Records for this exercise:
START

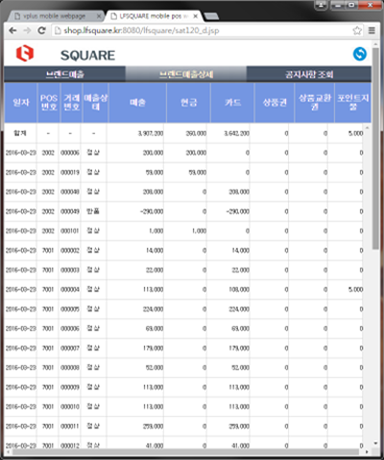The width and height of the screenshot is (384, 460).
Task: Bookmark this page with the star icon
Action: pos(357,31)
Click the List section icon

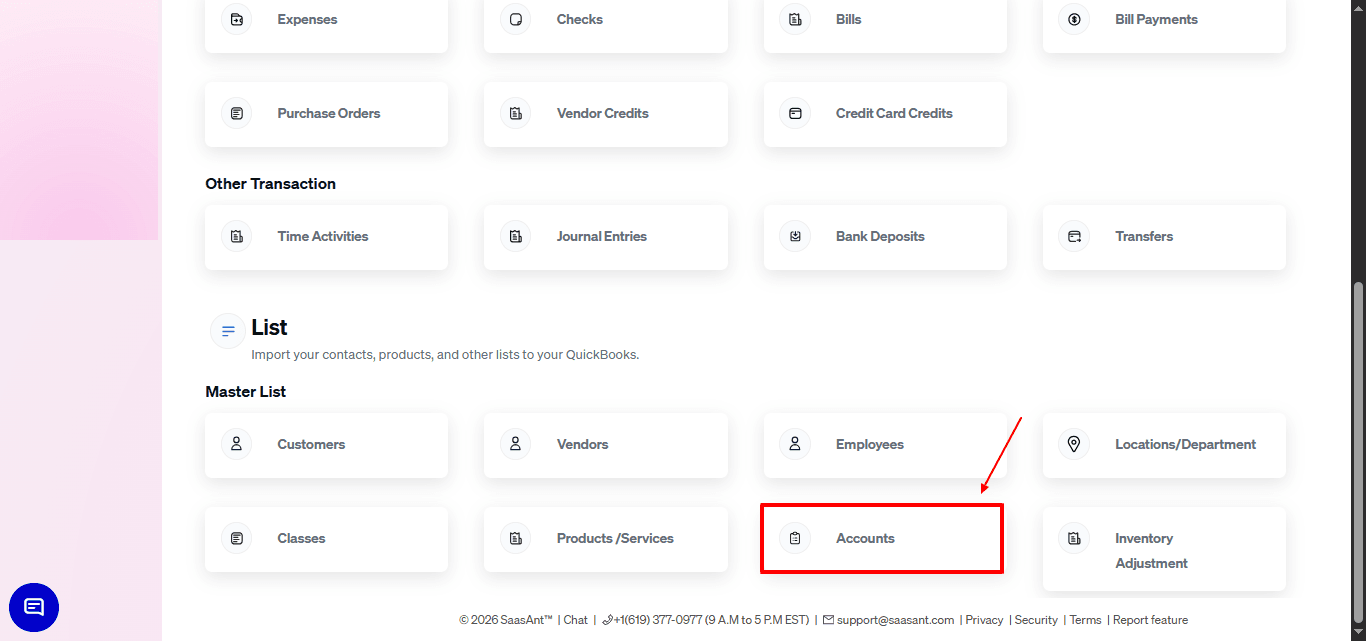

END
START

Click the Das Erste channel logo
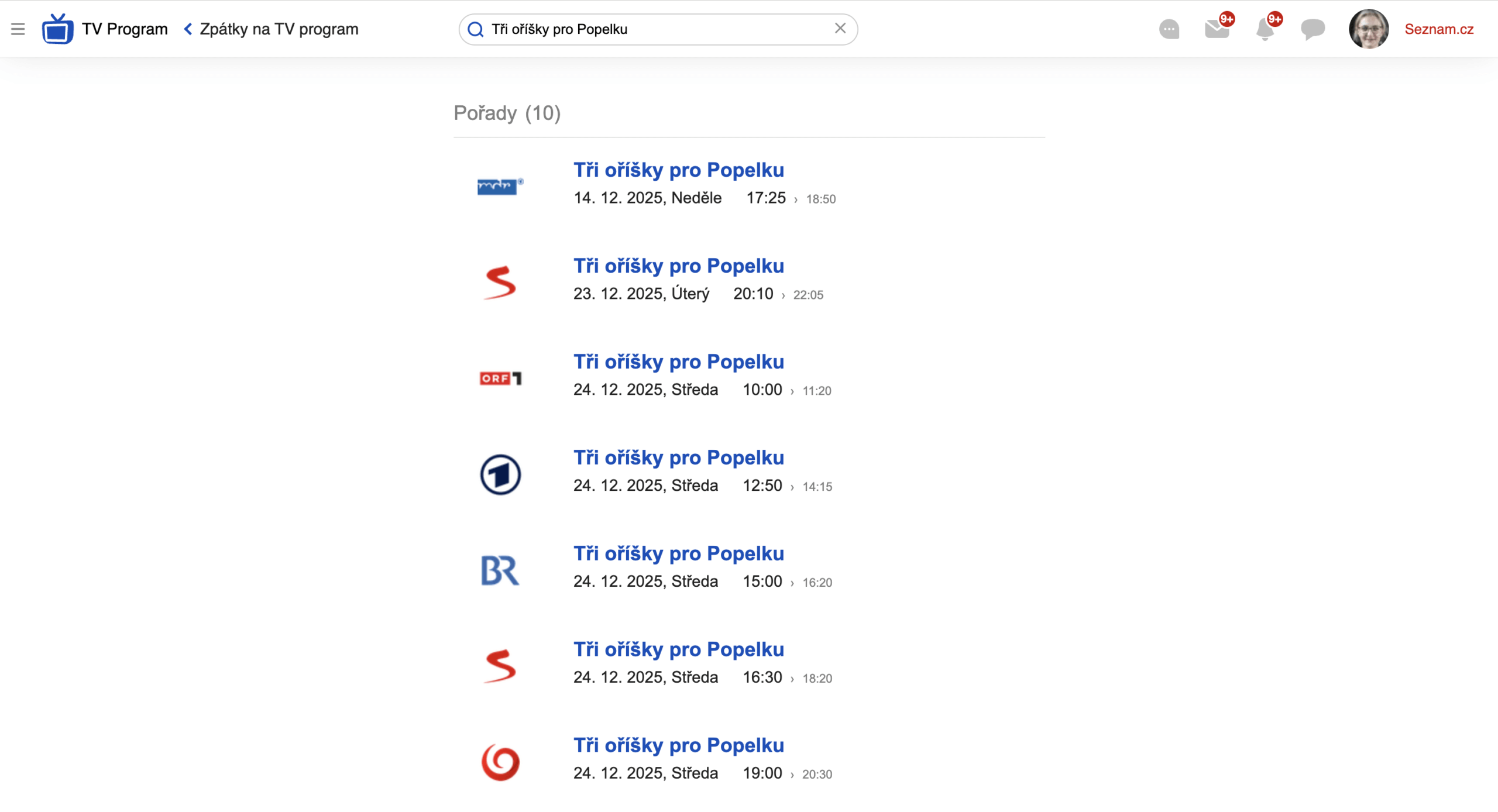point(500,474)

END

What is asked: Collect every line of the records that contains the word "Click", and copy each one out in full. The match is case-sensitive.

Exercise response:
Click the List section icon
Click the Das Erste channel logo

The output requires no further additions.